After parking the truck at the trailhead and shrugging into a light pack, we were on the trail by 4:00 PM and fishing within an hour. The water from the Silver Fork of the American River was splashing pool to pool, crisp from the higher elevations. As soon as I stepped in, the rejuvenation was immediate and washed over me… like a cool mountain stream!
Wading wet (without the use of waders) and casting dry flies to trout is one of my favorite pastimes. There has been a lot of buzz lately about being present, as a way to clear the mind. Standing knee deep in a Sierra stream and casting a fly is the perfect way to achieve your Zen. Nothing but the sound of the water, the immediacy of a trout rising to a fly and the warm smell of the forest duff dissolves the week’s cares with ease.
This trip was an overnight, sleeping under the stars and cooking over an alcohol stove. In the haste to leave, we got the sleeping bags, ground cloth and stove and managed to gather all the food, cups and bowls.
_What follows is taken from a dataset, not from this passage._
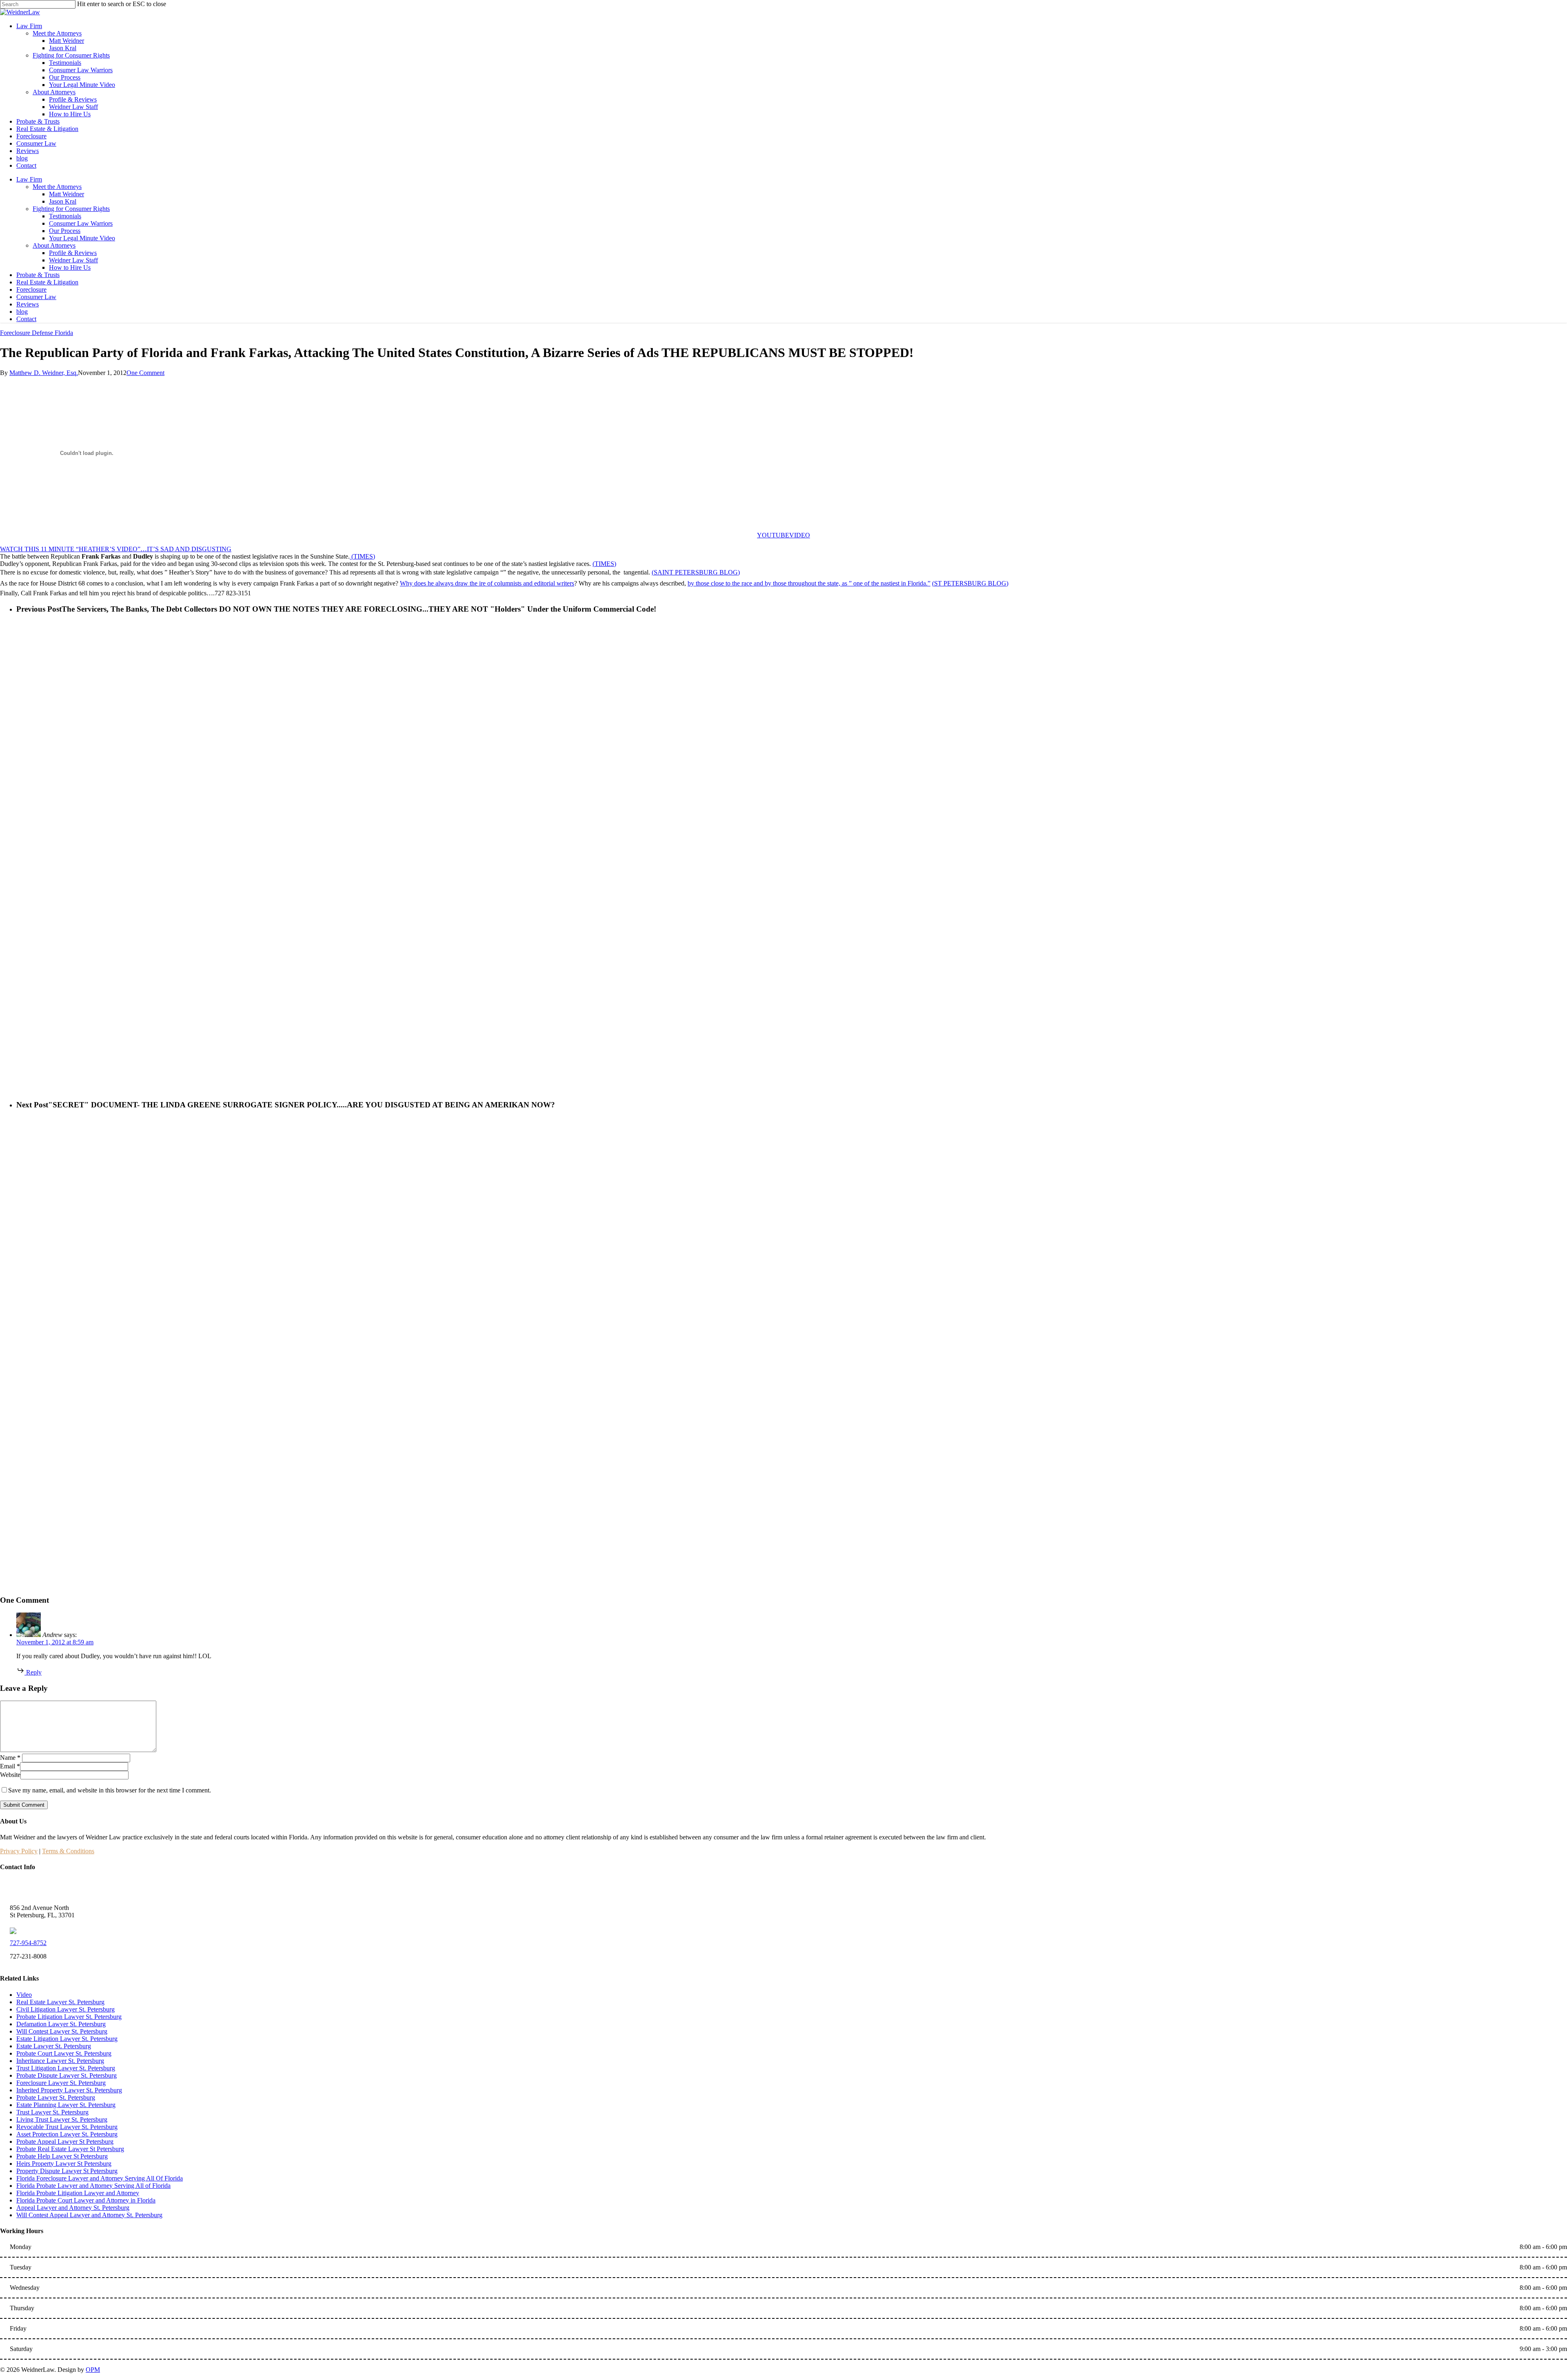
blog (22, 311)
We even packed a can (yes a can) of a really good rosé from Sacramento’s own Revolution Winery. Assembling dinner of spicy Indian dahl over instant rice, I realized I had forgotten the spoons. In the second moment of Zen, I looked down at the drift wood stranded high above the creek from the winter storms and saw two relatively flat sticks. A couple of swipes of the pocket knife and we had spoons for meal.
This time of year, our Sierra streams offer total refreshment from the heat, smoke and the clutter of a busy mind.